Hi Guys, after days of bumping my head against the monitor i found why it
was not working.
One key element when using *DynamicAvroDestinations *that is not described
in the documentation is that, if you are using a regular POJO as
*DestinationT* like i am (and not Long/String/Integer as the example) :
{code}
DynamicAvroDestinations<String, GenericRecordDynamicDestination,
GenericRecord>
{code}
Its very important to pay attention to equals / hashCode implementations,
which should aligned with your sharding/grouping/partition structure. Not
doing so will give you the result i described earlier (1 file (or shard)
with 1 record only, or sometime just an exception).
While i still don't understand why it depends on equals / hashCode, as i
checked the class on:
*org.apache.beam.sdk.io.WriteFiles.ApplyShardingKeyFn:688*
The hashing depends on the Coder itself (method: <DestinationT> int
hashDestination(DestinationT destination, Coder<DestinationT>
destinationCoder)).
Maybe a core member could explain the reason of it, or its an unexpected
behavior and there is a bug somewhere else.

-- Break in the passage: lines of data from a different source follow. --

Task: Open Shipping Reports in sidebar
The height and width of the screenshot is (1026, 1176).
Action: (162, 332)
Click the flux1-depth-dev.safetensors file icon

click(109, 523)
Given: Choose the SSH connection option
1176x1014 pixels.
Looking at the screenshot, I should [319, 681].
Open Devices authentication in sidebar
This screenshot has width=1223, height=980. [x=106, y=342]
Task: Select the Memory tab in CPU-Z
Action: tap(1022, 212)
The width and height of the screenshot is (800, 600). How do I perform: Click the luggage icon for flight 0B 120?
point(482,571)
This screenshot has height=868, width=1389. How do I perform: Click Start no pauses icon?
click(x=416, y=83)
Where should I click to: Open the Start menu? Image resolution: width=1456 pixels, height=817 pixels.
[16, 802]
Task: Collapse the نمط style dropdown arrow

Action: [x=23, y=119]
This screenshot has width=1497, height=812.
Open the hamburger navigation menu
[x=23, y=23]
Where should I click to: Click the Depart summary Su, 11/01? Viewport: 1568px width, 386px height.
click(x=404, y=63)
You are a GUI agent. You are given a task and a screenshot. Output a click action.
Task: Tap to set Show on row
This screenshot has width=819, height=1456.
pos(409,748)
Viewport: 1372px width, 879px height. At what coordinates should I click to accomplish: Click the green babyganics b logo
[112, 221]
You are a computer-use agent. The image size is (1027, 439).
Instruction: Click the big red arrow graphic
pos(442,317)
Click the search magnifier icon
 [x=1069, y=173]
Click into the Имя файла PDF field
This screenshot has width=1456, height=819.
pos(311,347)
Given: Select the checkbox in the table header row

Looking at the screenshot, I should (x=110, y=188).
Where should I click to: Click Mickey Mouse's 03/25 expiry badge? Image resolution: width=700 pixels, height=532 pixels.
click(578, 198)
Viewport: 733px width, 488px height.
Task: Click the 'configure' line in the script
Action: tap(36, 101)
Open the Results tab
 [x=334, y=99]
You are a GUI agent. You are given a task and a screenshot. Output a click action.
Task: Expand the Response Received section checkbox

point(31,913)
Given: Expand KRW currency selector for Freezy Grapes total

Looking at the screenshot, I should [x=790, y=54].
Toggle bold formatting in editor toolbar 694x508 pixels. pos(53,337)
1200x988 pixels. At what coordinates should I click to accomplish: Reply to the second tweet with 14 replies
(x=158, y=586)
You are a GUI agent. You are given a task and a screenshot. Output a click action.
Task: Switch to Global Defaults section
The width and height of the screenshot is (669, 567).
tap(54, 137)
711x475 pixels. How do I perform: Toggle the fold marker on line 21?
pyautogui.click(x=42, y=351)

In my case below you can find my POJO Destination along with the
corresponding Codec implementation, which works correctly as long as the
equals / hashCode are implemented:
{code}
static class GenericRecordDynamicDestination {
private String logicalType;
private final int year;
private final int month;
private final int day;
public GenericRecordDynamicDestination(final String _logicalType,
final int _year, final int _month, final int _day) {
logicalType = _logicalType;
year = _year;
month = _month;
day = _day;
}
public String getLogicalType() {
return logicalType;
}
public void setLogicalType(final String _logicalType) {
logicalType = _logicalType;
}
public int getYear() {
return year;
}
public int getMonth() {
return month;
}
public int getDay() {
return day;
}
@Override
public boolean equals(final Object _o) {
if (this == _o) return true;
if (_o == null || getClass() != _o.getClass()) return false;
final GenericRecordDynamicDestination that =
(GenericRecordDynamicDestination) _o;
if (year != that.year) return false;
if (month != that.month) return false;
if (day != that.day) return false;
return logicalType.equals(that.logicalType);
}
@Override
public int hashCode() {
int result = logicalType.hashCode();
result = 31 * result + year;
result = 31 * result + month;
result = 31 * result + day;
return result;
}
}
static class GenericRecordDestinationCoder extends
CustomCoder<GenericRecordDynamicDestination> {
@Override
public void encode(final GenericRecordDynamicDestination value,
final OutputStream outStream) throws IOException {
final ObjectOutputStream out = new
ObjectOutputStream(outStream);
out.writeUTF(value.getLogicalType());
out.writeInt(value.getYear());
out.writeInt(value.getMonth());
out.writeInt(value.getDay());
out.flush();
}
@Override
public GenericRecordDynamicDestination decode(final InputStream
inStream) throws IOException {
final ObjectInputStream in = new ObjectInputStream(inStream);
String logicalType = in.readUTF();
int year = in.readInt();
int month = in.readInt();
int day = in.readInt();
return new GenericRecordDynamicDestination(logicalType, year,
month, day);
}
@Override
public void verifyDeterministic() throws NonDeterministicException {
//
}
}
{code}
On Thu, Sep 20, 2018 at 12:54 PM Juan Carlos Garcia <[email protected]>
wrote:
> I am writing a pipeline that will read from kafka and convert the data
> into Avro files with a fixed windows of 10min.
>
> I am using a *DynamicAvroDestinations *in order to build a dynamic path
> and select the corresponding schema based on the incoming data.
>
> 1.)
> While testing on my machine (With DirectRunner) i am using a File
> (BoundedSource) containing hundreds of this messages and feeding my
> pipeline with this, however i have found that sometimes, the pipeline fail
> with :
> {code}Caused by: java.nio.file.FileAlreadyExistsException:
> /tmp/test-tracking/2018/09/tracking-day-11-w--9223372036200001-0_4.avro
> at sun.nio.fs.UnixException.translateToIOException(UnixException.java:88)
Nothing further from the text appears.